Segment Start: DATA FOR REVIEW
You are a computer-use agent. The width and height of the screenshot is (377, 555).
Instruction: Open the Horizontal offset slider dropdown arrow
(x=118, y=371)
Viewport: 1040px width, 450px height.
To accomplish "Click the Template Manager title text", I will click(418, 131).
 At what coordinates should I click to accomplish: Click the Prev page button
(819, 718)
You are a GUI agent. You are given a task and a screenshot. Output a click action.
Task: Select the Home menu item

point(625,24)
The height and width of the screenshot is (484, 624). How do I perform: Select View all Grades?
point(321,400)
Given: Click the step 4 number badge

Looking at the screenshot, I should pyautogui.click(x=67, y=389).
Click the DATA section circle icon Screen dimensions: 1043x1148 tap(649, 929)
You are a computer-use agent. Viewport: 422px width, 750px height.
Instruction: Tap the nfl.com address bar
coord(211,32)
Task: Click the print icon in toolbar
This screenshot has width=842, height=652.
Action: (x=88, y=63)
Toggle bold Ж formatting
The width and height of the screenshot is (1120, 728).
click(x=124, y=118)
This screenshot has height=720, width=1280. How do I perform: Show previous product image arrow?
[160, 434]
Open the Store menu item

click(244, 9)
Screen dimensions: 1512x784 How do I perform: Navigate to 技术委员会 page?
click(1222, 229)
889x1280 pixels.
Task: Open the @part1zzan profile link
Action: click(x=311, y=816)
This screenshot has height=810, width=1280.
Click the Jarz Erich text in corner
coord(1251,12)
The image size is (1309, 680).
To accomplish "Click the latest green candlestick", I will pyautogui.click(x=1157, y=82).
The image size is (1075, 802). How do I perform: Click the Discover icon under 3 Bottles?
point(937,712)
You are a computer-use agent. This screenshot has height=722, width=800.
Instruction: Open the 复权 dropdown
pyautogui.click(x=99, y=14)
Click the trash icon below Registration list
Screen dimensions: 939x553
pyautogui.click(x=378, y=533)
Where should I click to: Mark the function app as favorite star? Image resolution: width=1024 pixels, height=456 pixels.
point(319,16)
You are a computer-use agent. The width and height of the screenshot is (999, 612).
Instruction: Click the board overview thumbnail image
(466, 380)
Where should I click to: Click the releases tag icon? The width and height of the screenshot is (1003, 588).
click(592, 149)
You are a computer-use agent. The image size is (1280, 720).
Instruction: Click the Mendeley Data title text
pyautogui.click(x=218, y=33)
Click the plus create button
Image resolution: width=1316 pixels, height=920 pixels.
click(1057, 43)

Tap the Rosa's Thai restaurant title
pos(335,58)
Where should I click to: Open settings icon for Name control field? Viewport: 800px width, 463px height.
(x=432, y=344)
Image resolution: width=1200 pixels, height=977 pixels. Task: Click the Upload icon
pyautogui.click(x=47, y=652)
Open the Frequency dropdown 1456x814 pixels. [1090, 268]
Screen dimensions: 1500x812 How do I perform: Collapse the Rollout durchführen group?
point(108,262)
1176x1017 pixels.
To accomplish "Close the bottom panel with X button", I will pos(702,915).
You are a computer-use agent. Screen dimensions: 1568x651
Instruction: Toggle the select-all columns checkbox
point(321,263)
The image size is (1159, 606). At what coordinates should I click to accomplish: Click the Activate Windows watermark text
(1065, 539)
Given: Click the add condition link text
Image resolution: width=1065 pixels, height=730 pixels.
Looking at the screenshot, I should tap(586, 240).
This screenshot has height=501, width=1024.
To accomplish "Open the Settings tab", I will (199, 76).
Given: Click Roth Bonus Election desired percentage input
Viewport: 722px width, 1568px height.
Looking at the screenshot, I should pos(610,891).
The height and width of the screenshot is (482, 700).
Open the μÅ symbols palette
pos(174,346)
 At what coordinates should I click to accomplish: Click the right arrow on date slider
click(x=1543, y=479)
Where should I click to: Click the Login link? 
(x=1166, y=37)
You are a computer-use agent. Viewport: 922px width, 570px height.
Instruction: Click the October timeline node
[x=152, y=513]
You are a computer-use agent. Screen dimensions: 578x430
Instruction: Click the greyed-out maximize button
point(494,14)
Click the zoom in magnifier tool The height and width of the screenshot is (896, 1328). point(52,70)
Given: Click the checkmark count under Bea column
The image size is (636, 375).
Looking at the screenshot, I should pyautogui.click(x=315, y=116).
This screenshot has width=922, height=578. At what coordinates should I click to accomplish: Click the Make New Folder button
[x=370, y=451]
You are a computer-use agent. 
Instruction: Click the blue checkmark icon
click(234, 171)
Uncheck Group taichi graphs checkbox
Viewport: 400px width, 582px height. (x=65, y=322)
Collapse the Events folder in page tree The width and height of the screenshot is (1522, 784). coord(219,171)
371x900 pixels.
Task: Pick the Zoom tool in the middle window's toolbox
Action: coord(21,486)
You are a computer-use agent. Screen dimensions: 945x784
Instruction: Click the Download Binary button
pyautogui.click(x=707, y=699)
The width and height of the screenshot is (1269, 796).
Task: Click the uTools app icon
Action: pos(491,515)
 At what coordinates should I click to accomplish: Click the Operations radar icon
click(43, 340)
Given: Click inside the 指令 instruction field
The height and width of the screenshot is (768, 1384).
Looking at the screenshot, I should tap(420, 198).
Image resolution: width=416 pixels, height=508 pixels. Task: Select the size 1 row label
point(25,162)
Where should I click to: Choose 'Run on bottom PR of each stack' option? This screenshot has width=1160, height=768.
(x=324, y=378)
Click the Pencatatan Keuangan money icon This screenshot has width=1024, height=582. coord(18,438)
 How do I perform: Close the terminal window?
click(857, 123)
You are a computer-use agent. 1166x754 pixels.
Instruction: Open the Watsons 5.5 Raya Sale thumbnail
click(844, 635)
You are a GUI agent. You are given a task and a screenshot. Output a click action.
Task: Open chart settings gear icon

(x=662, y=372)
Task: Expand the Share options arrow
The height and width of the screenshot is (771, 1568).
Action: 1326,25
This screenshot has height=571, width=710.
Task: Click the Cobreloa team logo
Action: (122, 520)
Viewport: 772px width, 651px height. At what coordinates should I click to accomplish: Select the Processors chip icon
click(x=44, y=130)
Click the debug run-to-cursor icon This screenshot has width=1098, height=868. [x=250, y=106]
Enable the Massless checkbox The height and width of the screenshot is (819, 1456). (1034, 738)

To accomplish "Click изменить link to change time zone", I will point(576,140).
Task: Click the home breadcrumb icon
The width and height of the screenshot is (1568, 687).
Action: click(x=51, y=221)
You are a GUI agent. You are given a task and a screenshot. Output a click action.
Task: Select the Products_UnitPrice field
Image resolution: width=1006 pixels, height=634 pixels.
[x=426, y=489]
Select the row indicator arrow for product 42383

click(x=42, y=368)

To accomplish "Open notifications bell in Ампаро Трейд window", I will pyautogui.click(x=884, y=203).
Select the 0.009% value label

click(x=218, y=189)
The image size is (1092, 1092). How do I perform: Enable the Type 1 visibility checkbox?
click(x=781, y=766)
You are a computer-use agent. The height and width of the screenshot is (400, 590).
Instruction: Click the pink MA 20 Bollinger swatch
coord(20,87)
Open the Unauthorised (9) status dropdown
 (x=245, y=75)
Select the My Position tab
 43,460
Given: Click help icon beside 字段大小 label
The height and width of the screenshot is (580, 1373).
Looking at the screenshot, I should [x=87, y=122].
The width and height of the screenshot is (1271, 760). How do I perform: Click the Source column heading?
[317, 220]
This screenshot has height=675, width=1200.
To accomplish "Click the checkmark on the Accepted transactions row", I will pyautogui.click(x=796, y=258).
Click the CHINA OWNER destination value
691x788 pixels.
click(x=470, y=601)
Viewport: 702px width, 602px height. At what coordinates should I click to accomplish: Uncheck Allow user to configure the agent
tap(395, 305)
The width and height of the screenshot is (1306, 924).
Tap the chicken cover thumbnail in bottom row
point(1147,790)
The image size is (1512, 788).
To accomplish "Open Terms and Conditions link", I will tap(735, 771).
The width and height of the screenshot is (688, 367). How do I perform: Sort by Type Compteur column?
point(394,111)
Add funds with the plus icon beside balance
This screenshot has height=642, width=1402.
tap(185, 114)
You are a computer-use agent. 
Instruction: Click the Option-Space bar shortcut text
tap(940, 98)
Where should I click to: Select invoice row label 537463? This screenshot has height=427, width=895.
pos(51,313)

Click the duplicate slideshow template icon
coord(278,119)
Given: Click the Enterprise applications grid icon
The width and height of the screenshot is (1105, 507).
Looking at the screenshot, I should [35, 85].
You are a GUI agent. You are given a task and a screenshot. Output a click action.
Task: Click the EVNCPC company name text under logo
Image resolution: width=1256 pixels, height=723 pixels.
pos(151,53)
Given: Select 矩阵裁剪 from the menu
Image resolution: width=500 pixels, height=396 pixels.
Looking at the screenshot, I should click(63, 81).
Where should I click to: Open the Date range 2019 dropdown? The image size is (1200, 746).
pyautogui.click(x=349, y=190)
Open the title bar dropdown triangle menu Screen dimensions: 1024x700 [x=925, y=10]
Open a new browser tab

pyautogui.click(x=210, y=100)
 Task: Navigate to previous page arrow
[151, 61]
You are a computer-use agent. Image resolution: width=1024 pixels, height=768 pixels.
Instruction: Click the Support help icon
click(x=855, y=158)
Segment End: DATA FOR REVIEW
DESCRIPTION OF THE TASK | Beginning at the line above that contains "on date slider", return each line exactly through the line that contains "You are a computer-use agent. Screen dimensions: 945x784", and no others.

EXPECTED ANSWER |
 At what coordinates should I click to accomplish: Click the right arrow on date slider
click(x=1543, y=479)
Where should I click to: Click the Login link? 
(x=1166, y=37)
You are a computer-use agent. Viewport: 922px width, 570px height.
Instruction: Click the October timeline node
[x=152, y=513]
You are a computer-use agent. Screen dimensions: 578x430
Instruction: Click the greyed-out maximize button
point(494,14)
Click the zoom in magnifier tool The height and width of the screenshot is (896, 1328). point(52,70)
Given: Click the checkmark count under Bea column
The image size is (636, 375).
Looking at the screenshot, I should pyautogui.click(x=315, y=116).
This screenshot has width=922, height=578. At what coordinates should I click to accomplish: Click the Make New Folder button
[x=370, y=451]
You are a computer-use agent. 
Instruction: Click the blue checkmark icon
click(234, 171)
Uncheck Group taichi graphs checkbox
Viewport: 400px width, 582px height. (x=65, y=322)
Collapse the Events folder in page tree The width and height of the screenshot is (1522, 784). coord(219,171)
371x900 pixels.
Task: Pick the Zoom tool in the middle window's toolbox
Action: coord(21,486)
You are a computer-use agent. Screen dimensions: 945x784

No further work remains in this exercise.